Ya da önce oyunları çıkıyor, sonra filmleri… İçlerinde subilimine mesajların
doldurulduğu, ilk bakışta masumane görünen bu ürünler, tıpkı bozuk gıdalar gibi
muhatap oldukları beyinleri ifsat ediyorlar.
Günümüzde
artık bir sektör hâline gelen çocuk edebiyatı, sadece cazibeli resimleri,
sahife miktarının azlığı ve yazı fontlarının büyüklüğü ile formüle edilmiş bir
hâlde arz-ı endam ediyor. Denetimin yok seviyelerde olması ve ehil olmayan
kişiler tarafından bazen “7-9 yaş için uygun”, bazen “1-2’nci sınıf öğrenciler
için” yazısıyla sınıflandırılan bu kitaplar elden ele dolaşıyorlar. Ne zaman ki
bir veli ya da bir öğretmen okur da içeriğinden haberdar olur, onlar da bunu
sosyal medya gündemine taşırsa ya da bilmem ne haber sitesinin ihbar hattına
düşerse kıyâmet kopuyor! Bu haberlerden öğrendiğimiz içerikler kanımızı
donduracak düzeyde.
Gün
geçmiyor ki “pis suratlı, aksakallı, kocaman kafalı” ve tecavüzcü bir Hızır
motifi karşımıza çıkmasın. Bu yetmiyor, birbirine tecavüz eden hayvanlar âlemi
servis ediliyor önünüze. Bir başkası da Yunan mitolojisini anlatmak adına
tanrıların peşinde koştuğu, tanrıçaların kıskandığı insanları anlatarak
çocukların kafasında farklı bir inanç oluşturma peşine düşüyor. Yine bir
başkası, masal adı altında babası tarafından başı kesilen çocuğun kazanda
kaynatılmasını bir çocuk kitabında anlatabiliyor.
Bu
örnekler aslında hâdsizliğin son kertesi ve belki de en uçları. Oysa öyle sinsi
içerikler, öyle hain tezgâhlarla karşı karşıyayız ki! Ama kimse işin farkında
değil.
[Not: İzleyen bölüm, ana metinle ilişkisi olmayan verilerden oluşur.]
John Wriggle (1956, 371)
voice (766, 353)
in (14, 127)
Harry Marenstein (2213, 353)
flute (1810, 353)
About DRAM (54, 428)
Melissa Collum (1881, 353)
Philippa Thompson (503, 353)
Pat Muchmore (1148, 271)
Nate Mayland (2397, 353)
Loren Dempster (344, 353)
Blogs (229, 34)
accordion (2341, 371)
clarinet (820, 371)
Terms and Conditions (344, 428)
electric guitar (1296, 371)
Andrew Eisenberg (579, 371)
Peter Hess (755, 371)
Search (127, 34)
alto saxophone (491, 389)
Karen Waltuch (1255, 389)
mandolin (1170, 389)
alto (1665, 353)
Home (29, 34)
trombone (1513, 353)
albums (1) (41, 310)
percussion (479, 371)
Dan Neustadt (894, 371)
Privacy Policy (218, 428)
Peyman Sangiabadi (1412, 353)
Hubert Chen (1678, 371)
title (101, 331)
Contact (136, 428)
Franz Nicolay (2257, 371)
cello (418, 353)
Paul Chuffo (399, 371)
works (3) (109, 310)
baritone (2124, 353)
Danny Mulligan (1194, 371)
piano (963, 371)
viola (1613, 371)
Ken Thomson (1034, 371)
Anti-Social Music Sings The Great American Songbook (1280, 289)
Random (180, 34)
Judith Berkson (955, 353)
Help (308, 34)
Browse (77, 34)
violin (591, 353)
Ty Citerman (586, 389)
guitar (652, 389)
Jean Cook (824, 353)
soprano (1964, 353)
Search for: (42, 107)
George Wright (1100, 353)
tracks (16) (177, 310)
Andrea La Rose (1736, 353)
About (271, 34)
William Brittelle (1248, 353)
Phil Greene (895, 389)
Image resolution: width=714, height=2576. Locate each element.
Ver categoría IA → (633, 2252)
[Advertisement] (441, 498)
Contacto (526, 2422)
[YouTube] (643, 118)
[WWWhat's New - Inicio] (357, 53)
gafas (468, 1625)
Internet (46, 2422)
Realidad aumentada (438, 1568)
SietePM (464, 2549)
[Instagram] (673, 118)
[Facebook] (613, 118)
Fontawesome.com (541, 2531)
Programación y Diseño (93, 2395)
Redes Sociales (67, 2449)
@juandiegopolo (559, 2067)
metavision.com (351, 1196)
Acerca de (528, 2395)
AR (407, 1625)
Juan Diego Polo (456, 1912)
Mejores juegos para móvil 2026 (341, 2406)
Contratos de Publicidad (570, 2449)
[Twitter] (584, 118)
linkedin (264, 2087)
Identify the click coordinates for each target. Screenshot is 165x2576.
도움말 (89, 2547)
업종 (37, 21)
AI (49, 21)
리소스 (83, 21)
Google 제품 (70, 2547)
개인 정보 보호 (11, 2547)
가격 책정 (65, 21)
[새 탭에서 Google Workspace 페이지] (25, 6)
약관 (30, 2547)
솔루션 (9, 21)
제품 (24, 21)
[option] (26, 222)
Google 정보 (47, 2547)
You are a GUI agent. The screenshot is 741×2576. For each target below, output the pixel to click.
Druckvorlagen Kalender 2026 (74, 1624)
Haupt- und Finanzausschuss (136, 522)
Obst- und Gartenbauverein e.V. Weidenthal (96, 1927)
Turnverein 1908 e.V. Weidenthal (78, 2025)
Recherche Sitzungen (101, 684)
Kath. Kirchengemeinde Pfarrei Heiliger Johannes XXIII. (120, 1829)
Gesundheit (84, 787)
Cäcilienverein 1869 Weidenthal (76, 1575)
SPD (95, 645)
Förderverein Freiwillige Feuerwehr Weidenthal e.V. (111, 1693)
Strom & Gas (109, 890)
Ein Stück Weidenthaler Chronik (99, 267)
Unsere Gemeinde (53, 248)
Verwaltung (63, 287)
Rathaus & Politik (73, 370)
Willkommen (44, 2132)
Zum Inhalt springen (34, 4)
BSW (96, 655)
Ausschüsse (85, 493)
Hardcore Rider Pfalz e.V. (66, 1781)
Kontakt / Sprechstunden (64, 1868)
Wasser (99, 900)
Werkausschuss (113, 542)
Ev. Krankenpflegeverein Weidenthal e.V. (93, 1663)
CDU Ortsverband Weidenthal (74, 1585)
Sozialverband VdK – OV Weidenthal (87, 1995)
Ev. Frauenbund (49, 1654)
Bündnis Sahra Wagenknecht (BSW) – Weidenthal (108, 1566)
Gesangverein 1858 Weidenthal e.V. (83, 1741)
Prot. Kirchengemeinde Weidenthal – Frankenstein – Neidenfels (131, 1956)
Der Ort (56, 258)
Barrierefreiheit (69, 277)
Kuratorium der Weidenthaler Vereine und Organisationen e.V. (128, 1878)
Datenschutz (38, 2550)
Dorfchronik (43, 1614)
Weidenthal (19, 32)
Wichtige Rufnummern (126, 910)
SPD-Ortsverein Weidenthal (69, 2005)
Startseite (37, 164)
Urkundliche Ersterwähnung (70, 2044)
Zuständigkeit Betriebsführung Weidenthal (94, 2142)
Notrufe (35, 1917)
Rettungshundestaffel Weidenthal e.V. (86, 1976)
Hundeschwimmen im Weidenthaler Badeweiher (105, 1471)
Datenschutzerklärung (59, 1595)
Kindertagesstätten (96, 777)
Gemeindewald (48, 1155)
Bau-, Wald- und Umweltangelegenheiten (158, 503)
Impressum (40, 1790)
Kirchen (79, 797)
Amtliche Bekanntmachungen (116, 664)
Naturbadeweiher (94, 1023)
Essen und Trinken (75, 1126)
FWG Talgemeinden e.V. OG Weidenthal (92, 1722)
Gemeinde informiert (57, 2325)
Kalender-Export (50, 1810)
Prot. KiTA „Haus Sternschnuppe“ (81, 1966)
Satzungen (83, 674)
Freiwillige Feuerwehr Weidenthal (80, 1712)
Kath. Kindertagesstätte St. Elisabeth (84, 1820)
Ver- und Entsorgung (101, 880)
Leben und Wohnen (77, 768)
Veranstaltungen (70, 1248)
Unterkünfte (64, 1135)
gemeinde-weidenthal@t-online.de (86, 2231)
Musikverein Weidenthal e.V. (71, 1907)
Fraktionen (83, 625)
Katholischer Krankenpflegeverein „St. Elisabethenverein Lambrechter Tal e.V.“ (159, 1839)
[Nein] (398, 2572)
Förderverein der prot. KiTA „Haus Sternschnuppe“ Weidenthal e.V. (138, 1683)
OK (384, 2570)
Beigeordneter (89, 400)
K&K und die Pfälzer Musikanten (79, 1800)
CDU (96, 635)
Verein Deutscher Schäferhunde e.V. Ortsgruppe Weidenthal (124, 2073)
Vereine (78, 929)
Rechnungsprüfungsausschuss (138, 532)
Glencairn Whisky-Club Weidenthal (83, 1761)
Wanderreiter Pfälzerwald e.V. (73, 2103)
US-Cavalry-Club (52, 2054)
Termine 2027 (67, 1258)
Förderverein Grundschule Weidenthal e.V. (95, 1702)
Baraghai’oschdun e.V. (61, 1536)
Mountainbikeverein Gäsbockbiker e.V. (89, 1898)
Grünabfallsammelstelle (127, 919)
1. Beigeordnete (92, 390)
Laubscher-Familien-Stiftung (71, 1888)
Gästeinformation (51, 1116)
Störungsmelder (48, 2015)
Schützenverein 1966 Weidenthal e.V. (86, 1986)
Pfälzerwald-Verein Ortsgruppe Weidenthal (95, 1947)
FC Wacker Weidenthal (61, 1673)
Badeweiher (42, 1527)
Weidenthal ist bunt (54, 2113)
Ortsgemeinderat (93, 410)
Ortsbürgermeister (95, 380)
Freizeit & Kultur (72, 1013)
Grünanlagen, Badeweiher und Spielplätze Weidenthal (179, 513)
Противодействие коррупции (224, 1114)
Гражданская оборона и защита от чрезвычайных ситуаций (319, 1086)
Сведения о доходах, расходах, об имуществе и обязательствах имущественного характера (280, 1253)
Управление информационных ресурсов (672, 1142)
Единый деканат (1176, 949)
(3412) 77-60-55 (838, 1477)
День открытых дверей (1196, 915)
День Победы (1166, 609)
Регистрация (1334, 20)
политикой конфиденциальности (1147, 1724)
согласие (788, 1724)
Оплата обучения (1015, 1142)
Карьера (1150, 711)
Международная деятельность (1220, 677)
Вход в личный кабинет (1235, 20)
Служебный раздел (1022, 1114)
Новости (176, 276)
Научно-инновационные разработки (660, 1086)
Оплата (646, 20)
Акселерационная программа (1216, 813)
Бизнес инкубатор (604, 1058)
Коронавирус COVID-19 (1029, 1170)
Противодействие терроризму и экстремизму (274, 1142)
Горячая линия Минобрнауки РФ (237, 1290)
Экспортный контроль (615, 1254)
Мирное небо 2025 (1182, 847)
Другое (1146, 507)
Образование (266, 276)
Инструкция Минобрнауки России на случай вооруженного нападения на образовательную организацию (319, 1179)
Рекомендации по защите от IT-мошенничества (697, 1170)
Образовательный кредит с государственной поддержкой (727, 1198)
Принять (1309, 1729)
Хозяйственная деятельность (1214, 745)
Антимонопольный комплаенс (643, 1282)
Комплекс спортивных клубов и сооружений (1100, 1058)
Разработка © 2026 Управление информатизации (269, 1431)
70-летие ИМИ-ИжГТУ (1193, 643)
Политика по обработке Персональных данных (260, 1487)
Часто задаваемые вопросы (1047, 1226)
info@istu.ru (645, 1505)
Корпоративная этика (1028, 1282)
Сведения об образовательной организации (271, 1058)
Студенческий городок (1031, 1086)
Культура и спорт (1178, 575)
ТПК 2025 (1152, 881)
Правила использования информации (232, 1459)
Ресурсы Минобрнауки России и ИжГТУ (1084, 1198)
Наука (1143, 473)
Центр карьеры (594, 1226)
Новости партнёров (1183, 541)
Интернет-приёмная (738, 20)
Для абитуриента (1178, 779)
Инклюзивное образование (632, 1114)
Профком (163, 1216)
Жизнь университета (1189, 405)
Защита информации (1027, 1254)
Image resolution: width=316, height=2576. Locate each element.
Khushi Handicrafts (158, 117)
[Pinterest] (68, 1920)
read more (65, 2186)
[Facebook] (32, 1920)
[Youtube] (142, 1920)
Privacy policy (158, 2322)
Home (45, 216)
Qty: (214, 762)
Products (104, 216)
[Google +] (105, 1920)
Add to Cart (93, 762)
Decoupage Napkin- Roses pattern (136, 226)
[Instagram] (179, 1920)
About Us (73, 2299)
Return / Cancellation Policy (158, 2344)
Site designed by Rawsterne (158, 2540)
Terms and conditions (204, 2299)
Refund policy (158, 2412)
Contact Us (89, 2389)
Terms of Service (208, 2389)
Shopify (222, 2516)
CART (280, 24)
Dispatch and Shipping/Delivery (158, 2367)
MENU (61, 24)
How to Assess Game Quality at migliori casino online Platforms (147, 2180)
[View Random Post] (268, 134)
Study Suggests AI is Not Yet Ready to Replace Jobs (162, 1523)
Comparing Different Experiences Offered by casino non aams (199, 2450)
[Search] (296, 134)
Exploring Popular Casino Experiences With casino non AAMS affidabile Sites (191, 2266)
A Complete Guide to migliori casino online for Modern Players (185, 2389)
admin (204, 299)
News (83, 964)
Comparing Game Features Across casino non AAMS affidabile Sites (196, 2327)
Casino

Seyrettiği çizgi filmden okuduğu kitaba, oynadığı oyundan seyrettiği
diziye kadar bir kültürel bombardımana tutulan bu körpe dimağların hâline
oturup ağlamak gerekir.
Her
gün vicdanımızı rahatsız eden taciz, şiddet, gasp, adam kaçırma, öldürme,
soygun, organ mafyası, çek senet mafyası, uyuşturucu belâsı, tombalacı vahşeti
gibi bir sürü olumsuzluğun altında yatan da işte bu kontrol edemediğimiz,
göremediğimiz, farkına varamadığımız kültürel savaşın sonuçlarıdır!
“Çocukları
eğitelim” diye yola çıkanlar, pedagojiden, çocuk gelişiminden bahsedenler, sizce
bunların farkındalar mı acaba? Diyelim ki farkında ise, bunun adını ne koymak
gerekir? Farkında değillerse, kimin çocuğunu ne amaçla eğitiyorlar o zaman?
Bugün
çocuk Noel Baba’yı tanıdığı kadar Hızır’ı bilmez, Nasreddin Hoca’yı tanımaz,
Cadılar Bayramı veya Christmas’ı bildiği kadar Ramazan ve Kurban Bayramını
bilmiyor ya da bunların yanına diğerlerini eklemekte bir mahzur görmüyorsa, bir
şeyler yanlış yapılıyor demektir!
Tüm millî ve dini değerlere kapalı ama Hıristiyanlığın her türlü töresine ve törenine açık bir şekilde bize yabancı yetişen nesillerin vebâli kimin üzerinde acaba? Bunları evrensel ve çağdaş olarak gören bu şaşı zihniyet, kendi değerlerimizi çağdışı, banal, modası geçmiş olarak görmeye devam ettikçe, çocuklarımızın zihinlerine uygulanan bu siber saldırılar da devam edecek demektir.